The Taliban have launched a crackdown on suspected Islamic State (IS) hideouts in southern Afghanistan, officials said on Monday, following an increase in bloody attacks by the group in recent weeks.
The operation against Islamic State-Khorasan -- the local chapter of the jihadist group -- started around midnight in at least four districts of Kandahar province and continued through on Monday, Taliban provincial police chief Abdul Ghafar Mohammadi told AFP.
"So far, four Daesh (IS) fighters have been killed and ten arrested... one of them blew himself up inside a house," he said.
A member of the Taliban intelligence agency who declined to be named told AFP at least three civilians were killed in the operation.
Local media quoted a Taliban official as saying there had also been a blast in a western suburb of Kabul on Monday with no casualties.
In the three months since the Taliban came to power, IS-K has been active in Jalalabad, Kunduz, Kandahar and Kabul.
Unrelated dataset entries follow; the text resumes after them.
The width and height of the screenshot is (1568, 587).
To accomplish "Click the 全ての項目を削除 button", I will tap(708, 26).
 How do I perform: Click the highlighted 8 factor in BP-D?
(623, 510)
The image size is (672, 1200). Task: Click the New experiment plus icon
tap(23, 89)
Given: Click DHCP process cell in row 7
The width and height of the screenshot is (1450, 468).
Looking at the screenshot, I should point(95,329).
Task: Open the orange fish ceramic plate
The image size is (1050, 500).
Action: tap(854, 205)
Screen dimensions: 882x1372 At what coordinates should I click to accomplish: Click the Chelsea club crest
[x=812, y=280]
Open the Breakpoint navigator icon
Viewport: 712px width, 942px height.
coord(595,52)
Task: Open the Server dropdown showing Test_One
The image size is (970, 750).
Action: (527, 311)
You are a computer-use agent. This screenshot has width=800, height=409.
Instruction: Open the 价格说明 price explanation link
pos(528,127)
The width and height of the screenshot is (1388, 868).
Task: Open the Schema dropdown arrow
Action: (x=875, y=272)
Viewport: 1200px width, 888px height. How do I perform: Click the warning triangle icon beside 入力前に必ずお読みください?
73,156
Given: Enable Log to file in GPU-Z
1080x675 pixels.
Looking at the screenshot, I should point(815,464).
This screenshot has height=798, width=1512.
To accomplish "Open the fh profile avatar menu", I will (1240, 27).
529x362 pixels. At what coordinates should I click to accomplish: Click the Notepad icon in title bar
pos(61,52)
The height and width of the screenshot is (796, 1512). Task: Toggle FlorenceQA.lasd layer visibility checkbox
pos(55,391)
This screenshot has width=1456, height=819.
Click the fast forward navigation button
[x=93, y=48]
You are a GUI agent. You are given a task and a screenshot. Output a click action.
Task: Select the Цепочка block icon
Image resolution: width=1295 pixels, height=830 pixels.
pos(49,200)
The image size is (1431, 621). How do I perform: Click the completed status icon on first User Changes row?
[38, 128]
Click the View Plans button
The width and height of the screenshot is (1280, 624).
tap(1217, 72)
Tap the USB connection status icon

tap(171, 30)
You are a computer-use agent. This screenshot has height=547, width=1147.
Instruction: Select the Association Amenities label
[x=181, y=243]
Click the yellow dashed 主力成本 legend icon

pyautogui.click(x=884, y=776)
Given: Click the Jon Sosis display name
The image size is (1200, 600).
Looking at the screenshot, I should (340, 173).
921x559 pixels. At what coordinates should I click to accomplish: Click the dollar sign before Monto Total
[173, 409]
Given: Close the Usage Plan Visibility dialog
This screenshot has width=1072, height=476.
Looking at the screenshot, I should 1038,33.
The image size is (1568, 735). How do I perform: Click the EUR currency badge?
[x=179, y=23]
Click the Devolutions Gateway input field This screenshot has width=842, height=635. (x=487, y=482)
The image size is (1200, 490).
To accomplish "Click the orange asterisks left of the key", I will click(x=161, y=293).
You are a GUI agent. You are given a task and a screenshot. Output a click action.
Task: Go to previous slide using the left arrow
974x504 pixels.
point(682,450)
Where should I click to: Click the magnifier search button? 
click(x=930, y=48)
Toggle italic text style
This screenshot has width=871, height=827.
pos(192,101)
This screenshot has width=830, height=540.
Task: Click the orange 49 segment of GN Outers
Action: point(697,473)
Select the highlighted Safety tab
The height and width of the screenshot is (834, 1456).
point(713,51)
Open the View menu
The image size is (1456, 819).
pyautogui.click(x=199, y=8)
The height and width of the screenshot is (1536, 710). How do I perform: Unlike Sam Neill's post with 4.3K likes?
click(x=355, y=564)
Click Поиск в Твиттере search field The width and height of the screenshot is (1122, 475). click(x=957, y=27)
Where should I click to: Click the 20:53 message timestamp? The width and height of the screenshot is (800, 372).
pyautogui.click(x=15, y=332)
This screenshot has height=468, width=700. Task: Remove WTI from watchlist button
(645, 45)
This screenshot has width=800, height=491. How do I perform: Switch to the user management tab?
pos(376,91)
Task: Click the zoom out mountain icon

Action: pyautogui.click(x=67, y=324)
Last month the group claimed responsibility for a suicide bomb attack on a Shia mosque in Kandahar that killed at least 60 people and injured scores more.
That attack came a week after another deadly mosque blast claimed by IS-K in northern Kunduz province killed more than 60 people.
The group on Sunday claimed responsibility for a bomb that destroyed a minibus in Kabul at the weekend killing a well-known local journalist and up to two others.
IS-K boasted it had killed or injured "20 Shia apostates" in the incident. Earlier this month IS-K fighters raided the city's National Military Hospital, killing at least 19 people and injuring more than 50 others.
The group has also claimed several attacks in the city of Jalalabad, the capital of eastern Nangarhar province and a hotbed of IS-K activity.